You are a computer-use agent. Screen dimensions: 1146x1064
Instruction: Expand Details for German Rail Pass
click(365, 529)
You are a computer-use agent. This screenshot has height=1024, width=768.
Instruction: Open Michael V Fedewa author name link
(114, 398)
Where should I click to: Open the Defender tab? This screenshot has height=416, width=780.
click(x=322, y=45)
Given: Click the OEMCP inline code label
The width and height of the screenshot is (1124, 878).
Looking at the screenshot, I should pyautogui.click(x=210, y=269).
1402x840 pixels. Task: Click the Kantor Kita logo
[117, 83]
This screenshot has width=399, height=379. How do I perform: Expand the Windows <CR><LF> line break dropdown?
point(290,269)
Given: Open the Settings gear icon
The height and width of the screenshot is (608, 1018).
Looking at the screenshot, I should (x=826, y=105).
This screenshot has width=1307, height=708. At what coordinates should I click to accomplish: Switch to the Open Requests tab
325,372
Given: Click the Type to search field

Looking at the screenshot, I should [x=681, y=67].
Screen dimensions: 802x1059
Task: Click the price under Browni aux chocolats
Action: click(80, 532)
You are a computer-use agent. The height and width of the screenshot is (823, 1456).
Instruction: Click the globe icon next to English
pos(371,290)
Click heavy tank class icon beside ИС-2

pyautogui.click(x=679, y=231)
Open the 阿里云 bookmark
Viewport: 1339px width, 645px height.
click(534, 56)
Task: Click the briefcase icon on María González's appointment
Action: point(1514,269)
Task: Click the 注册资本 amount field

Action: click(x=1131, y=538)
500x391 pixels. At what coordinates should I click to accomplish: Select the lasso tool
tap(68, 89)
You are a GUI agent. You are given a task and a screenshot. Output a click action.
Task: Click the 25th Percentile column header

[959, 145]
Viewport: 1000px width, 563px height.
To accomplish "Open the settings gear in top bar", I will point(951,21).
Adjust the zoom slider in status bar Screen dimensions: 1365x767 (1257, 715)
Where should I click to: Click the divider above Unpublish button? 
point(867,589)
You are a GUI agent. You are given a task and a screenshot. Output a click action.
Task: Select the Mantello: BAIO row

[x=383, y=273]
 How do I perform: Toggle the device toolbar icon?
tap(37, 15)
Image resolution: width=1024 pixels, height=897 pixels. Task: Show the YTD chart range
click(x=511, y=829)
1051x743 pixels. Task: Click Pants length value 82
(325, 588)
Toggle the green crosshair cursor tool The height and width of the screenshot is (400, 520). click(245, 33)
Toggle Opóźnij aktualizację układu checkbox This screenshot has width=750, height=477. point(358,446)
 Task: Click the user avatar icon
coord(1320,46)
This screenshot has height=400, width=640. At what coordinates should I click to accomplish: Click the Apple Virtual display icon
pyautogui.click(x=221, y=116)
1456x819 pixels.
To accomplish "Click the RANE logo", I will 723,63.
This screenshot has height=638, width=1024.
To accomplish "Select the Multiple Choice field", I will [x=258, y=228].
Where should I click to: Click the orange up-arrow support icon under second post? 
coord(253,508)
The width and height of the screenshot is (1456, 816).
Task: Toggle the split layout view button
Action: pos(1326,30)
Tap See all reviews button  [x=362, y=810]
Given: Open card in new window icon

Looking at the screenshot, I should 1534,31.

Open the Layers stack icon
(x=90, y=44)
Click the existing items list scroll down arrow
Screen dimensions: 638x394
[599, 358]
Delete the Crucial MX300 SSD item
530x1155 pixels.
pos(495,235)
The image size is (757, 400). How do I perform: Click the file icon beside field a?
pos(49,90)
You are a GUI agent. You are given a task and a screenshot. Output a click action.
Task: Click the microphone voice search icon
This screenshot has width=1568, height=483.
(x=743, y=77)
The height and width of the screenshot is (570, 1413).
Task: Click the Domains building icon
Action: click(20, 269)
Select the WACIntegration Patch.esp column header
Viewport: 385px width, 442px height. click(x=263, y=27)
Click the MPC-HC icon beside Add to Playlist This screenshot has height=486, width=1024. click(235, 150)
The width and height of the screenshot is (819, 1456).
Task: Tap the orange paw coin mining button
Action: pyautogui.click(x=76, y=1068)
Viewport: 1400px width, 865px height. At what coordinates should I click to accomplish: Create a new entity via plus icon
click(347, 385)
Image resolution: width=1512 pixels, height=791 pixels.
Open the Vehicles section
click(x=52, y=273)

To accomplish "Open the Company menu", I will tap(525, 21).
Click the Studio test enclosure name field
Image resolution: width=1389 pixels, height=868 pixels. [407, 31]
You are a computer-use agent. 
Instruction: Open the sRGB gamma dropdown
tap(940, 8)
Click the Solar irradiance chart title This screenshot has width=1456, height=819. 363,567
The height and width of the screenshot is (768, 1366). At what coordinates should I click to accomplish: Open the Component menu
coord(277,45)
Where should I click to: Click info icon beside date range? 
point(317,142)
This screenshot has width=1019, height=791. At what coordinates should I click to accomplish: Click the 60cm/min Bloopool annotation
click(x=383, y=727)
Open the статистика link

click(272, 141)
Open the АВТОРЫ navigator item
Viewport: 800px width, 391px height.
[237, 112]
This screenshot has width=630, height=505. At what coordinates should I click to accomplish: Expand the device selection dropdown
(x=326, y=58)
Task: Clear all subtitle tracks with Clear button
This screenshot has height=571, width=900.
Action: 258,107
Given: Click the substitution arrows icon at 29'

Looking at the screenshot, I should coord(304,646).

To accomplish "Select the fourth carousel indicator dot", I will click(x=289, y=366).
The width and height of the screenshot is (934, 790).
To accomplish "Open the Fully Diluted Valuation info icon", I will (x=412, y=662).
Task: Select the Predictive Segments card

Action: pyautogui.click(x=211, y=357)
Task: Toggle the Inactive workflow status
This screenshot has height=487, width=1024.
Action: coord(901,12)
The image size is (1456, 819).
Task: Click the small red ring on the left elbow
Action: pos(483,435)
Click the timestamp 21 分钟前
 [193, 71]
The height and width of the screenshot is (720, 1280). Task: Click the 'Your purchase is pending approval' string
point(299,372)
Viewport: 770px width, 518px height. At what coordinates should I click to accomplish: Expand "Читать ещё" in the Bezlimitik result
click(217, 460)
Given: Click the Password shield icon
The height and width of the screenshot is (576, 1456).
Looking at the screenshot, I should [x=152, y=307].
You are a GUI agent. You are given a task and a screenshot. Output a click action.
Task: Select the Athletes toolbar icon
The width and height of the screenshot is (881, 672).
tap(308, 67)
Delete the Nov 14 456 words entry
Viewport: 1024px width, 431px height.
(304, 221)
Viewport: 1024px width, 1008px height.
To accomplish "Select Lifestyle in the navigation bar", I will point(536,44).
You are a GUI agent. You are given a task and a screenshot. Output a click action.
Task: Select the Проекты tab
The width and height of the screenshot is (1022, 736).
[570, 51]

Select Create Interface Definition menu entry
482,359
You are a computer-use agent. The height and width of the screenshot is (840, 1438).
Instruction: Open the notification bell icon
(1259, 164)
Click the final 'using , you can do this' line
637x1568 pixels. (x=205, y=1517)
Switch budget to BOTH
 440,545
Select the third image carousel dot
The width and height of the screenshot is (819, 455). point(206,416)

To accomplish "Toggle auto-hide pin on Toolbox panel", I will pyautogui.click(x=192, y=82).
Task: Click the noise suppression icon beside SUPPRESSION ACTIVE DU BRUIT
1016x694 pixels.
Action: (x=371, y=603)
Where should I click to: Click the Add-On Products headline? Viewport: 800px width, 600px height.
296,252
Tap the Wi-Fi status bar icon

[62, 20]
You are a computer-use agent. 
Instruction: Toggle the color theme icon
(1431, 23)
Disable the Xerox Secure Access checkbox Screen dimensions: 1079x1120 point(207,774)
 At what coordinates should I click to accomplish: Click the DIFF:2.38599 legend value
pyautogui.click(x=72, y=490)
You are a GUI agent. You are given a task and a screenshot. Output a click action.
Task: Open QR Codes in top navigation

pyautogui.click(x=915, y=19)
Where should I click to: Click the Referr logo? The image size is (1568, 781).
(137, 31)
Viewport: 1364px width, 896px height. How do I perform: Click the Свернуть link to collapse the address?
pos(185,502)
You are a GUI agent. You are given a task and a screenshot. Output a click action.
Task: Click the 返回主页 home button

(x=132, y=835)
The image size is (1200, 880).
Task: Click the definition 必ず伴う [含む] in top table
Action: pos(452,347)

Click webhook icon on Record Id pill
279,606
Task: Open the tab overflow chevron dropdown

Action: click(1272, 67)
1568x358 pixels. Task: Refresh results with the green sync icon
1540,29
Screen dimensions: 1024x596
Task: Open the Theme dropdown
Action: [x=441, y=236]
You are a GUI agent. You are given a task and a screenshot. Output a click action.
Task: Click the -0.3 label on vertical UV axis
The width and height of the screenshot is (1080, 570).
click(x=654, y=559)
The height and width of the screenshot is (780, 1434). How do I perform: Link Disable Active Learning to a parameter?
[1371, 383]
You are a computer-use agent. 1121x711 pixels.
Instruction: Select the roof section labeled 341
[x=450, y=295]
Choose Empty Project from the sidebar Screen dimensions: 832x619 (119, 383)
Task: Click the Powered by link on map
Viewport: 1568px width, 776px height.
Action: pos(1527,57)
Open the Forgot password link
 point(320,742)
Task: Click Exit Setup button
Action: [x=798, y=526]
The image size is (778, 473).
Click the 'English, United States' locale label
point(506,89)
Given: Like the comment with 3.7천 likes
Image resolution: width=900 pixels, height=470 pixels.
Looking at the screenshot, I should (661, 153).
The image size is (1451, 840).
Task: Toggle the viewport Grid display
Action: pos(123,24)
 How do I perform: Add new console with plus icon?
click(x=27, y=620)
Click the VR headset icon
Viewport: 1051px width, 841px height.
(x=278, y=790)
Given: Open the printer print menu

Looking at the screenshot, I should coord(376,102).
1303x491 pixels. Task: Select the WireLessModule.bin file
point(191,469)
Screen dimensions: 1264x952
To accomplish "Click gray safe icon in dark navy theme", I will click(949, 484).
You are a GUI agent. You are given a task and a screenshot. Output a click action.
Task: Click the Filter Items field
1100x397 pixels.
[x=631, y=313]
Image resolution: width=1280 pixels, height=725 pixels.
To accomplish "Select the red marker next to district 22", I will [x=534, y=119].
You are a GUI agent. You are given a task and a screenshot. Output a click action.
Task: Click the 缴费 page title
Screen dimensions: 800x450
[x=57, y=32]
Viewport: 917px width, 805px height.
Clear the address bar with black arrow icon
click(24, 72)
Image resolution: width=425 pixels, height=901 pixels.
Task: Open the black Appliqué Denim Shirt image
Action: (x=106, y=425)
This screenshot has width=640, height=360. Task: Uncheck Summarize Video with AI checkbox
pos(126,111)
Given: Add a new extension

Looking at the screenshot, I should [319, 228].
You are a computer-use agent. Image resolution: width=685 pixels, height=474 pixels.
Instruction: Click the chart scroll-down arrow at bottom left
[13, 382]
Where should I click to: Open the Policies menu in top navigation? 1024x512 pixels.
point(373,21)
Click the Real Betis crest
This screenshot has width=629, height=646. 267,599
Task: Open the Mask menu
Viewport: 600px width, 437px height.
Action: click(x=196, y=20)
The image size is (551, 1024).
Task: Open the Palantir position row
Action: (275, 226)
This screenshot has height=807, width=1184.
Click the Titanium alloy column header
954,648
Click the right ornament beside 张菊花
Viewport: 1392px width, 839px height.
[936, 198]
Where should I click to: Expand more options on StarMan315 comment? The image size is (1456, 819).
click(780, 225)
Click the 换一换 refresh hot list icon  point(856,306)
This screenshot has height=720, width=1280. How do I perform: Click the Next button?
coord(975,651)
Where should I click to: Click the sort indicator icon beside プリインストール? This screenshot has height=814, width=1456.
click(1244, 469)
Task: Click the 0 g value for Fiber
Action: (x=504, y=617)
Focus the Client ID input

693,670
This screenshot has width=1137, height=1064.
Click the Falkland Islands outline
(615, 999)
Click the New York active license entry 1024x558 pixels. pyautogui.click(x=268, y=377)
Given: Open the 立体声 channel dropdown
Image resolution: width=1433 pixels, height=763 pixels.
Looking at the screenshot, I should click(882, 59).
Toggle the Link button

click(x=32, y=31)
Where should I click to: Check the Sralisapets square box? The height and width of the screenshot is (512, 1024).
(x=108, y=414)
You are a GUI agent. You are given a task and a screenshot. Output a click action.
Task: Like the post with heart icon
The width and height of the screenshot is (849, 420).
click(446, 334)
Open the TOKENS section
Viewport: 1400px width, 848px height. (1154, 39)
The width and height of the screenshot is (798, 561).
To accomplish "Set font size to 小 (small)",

◆ **Task statement**:
Can you write out, word for word, the rows above, starting at the line that has "Click the New" and stopping after the line that has "click(x=32, y=31)"?

◆ **Worked answer**:
Click the New York active license entry 1024x558 pixels. pyautogui.click(x=268, y=377)
Given: Open the 立体声 channel dropdown
Image resolution: width=1433 pixels, height=763 pixels.
Looking at the screenshot, I should click(882, 59).
Toggle the Link button

click(x=32, y=31)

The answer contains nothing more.